MAIR, CAROLINE; DI LELLA, SANTIAGO; HERRMANN, ANDREAS

BIOPHYSICAL JOURNAL

CELL PRESS

Lugar: United States; Año: 2016 vol. 110 p. 2293 - 2301

0006-3495

Proteins undergo dynamic structural changes to function within the range of physical and chemical conditions of their microenvironments. Changes in these environments affect their activity unless respective mutations preserve proper function. Here, we examine the influenza A virus spike protein, hemagglutinin (HA) which undergoes a dynamic conformational change that is essential to the viral lifecycle and is dependent on pH. Since the cells of different potential hosts exhibit different levels of pH, the virus can only cross species barriers if HA undergoes mutations that still permit the structural change to occur. This key event occurs after Influenza A enters the host cell via the endocytic route, during its intracellular transport inside endosomes.
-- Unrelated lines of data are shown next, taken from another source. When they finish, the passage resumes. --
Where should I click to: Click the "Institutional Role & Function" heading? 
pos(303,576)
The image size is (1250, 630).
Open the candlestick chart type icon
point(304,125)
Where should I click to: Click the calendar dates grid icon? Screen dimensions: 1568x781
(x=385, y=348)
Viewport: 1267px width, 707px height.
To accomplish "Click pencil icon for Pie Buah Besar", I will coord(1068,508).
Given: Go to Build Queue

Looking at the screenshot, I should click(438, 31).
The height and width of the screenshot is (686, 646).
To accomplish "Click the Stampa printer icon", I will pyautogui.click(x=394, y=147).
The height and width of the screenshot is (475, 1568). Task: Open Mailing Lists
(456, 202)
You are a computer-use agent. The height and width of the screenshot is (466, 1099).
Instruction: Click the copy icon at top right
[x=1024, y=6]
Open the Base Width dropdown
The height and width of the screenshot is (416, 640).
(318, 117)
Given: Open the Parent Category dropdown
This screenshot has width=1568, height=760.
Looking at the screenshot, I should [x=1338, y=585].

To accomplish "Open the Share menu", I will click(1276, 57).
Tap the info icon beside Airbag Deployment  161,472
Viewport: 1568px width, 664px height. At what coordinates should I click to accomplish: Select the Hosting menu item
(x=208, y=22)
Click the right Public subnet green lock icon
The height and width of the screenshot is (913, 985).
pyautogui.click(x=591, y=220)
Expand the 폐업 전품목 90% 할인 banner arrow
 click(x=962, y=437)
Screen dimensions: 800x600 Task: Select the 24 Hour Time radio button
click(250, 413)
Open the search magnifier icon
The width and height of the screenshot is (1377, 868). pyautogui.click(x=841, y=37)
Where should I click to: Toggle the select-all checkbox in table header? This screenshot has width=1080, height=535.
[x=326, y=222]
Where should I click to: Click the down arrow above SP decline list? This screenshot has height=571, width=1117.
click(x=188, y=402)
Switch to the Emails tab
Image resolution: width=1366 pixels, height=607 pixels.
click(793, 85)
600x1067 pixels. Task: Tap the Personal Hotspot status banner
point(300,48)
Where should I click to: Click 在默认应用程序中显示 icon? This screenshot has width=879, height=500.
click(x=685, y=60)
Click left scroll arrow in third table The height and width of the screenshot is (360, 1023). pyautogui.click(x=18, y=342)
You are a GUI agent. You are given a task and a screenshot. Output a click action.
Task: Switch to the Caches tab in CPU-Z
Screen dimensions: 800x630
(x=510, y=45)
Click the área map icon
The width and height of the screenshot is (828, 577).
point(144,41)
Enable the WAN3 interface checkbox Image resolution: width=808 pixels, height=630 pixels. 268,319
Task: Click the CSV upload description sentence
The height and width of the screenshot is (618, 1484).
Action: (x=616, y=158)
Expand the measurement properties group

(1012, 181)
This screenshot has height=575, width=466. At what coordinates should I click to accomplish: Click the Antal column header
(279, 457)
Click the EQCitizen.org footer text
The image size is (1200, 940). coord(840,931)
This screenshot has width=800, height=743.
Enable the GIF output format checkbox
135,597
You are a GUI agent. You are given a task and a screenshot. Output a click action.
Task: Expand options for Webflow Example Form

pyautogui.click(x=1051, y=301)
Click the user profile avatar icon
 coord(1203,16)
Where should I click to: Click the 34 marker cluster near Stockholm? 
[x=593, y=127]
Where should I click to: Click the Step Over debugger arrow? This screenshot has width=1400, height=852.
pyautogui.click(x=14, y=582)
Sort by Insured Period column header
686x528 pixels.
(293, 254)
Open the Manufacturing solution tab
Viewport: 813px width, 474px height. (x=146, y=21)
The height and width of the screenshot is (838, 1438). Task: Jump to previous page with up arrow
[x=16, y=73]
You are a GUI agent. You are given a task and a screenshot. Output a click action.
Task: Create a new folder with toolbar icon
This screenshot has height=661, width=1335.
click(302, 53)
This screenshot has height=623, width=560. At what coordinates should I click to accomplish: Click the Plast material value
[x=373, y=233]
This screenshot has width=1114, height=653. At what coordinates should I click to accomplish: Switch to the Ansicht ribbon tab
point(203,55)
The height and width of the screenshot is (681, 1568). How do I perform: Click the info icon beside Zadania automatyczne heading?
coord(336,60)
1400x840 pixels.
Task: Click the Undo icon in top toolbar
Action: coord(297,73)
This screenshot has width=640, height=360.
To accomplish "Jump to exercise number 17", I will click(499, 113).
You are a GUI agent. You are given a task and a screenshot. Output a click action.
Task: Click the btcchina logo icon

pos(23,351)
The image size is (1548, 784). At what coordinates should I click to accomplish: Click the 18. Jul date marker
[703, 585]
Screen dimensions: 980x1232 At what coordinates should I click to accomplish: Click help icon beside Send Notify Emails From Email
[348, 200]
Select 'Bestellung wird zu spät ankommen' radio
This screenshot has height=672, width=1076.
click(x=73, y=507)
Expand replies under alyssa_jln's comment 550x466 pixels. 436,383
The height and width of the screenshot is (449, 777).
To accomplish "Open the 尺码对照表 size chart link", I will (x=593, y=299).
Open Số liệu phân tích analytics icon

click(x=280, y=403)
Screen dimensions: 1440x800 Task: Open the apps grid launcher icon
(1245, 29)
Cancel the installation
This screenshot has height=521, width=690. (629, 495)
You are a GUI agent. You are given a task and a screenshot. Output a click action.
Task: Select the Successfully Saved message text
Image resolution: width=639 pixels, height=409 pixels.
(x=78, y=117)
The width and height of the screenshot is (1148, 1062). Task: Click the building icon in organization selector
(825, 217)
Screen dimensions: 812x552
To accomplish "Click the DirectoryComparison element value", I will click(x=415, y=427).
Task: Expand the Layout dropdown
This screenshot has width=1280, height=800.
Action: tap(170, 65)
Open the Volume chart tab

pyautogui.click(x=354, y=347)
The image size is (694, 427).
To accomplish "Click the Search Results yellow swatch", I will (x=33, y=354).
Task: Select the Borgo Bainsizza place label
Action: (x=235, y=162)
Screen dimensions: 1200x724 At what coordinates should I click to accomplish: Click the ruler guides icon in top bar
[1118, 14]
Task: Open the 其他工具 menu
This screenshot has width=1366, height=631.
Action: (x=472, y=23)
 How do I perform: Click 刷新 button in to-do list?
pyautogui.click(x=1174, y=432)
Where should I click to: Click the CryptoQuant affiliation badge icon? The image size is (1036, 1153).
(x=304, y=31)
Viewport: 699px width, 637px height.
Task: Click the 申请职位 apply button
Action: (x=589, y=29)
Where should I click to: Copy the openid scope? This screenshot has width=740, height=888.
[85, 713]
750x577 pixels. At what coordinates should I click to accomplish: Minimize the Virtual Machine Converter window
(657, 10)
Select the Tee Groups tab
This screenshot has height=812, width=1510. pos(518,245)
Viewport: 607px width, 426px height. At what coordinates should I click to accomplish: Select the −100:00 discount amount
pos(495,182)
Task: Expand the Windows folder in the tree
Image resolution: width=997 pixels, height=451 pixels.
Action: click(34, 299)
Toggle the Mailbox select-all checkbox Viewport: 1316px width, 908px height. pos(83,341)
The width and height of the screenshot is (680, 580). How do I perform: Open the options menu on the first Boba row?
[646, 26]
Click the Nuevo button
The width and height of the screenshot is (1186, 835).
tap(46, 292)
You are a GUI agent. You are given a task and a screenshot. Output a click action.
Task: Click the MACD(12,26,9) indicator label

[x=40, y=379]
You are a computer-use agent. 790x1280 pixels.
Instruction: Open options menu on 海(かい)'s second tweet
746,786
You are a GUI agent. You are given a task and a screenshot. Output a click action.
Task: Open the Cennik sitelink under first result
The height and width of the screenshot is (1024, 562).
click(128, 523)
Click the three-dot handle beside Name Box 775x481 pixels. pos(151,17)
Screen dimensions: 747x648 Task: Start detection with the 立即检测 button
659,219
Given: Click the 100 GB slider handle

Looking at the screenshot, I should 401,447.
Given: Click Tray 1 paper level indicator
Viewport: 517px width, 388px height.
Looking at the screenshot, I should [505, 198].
The acidic pH inside these vesicles triggers a major structural transition of HA that induces the fusion of the viral envelope and the endosomal membrane and permits the release of the viral genome. HA experiences specific mutations that alter its pH stability and allow the conformational changes required for fusion in different hosts, despite the differences in the degree of acidification of their endosomes. Experimental and theoretical studies over the past few years have provided detailed insights into the structural aspects of mutational changes that alter its susceptibility to different pH thresholds. We will illustrate how such mutations modify the protein´s structure and consequently its pH stability. These changes make hemagglutinin an excellent model of the way subtle structural modifications affect a protein´s stability and enable it to function in diverse environments.